**ABOUT THIS EXERCISE**.
For the entries below, copy exactly the line that contains "Click the Description output port" through the line that contains "This screenshot has width=877, height=525.", both ends included, and exclude all pictures.

**LISTED ENTRIES**.
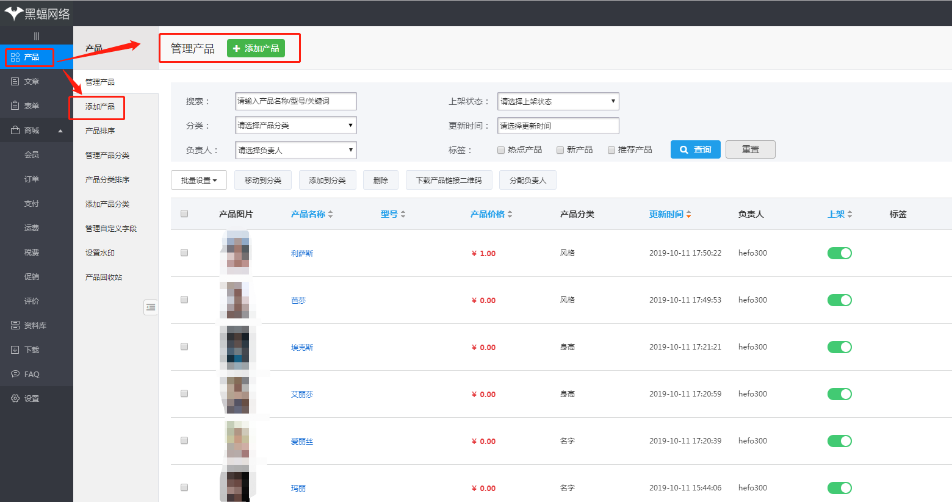Open the 文章 section in the sidebar
952x502 pixels.
click(29, 81)
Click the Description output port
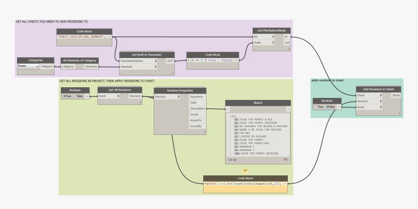The height and width of the screenshot is (209, 418). 197,108
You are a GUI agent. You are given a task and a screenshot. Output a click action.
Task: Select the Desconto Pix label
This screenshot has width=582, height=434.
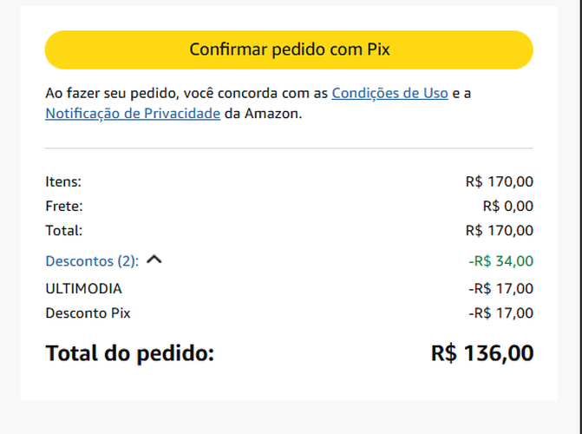[x=88, y=312]
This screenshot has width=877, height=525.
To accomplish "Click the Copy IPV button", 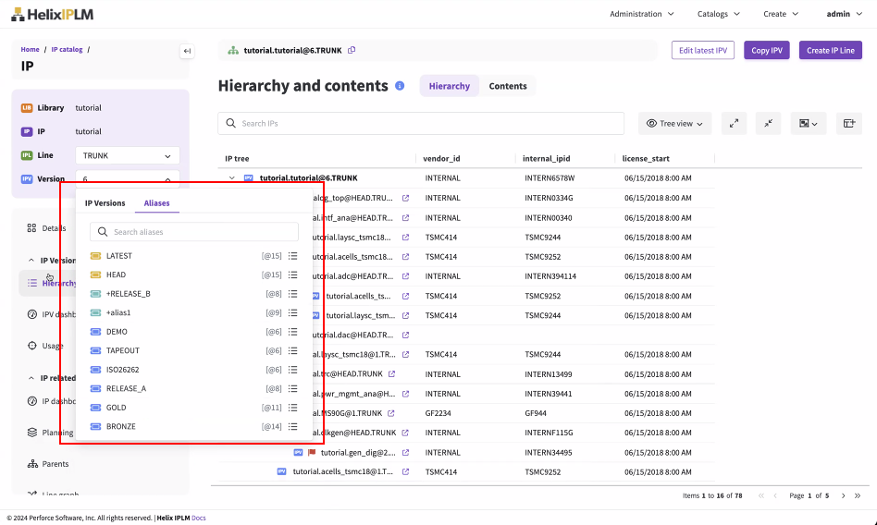I will (766, 50).
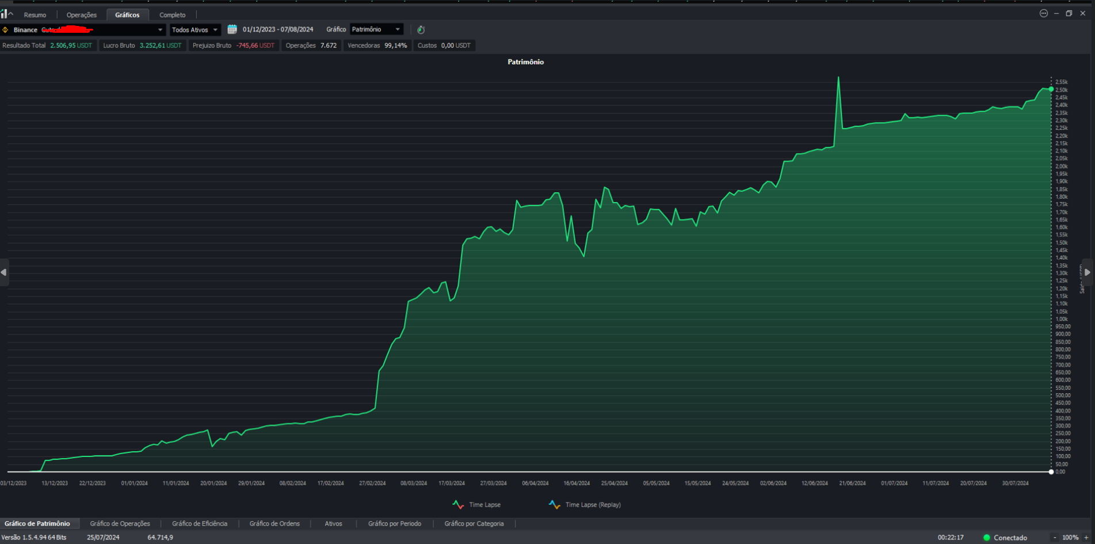Open the more options ellipsis icon
Image resolution: width=1095 pixels, height=544 pixels.
click(1044, 13)
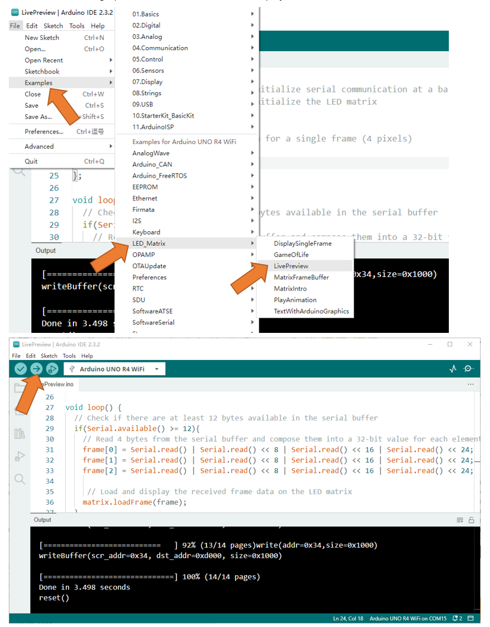Viewport: 490px width, 627px height.
Task: Start Debugging with the play-bug icon
Action: click(52, 369)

**REPLY TO THE TASK**.
Click the Description output port
The height and width of the screenshot is (209, 418). 197,108
You are a GUI agent. You are given a task and a screenshot. Output a click action.
Task: Select the Desconto Pix label
This screenshot has width=582, height=434.
[x=88, y=312]
This screenshot has width=877, height=525.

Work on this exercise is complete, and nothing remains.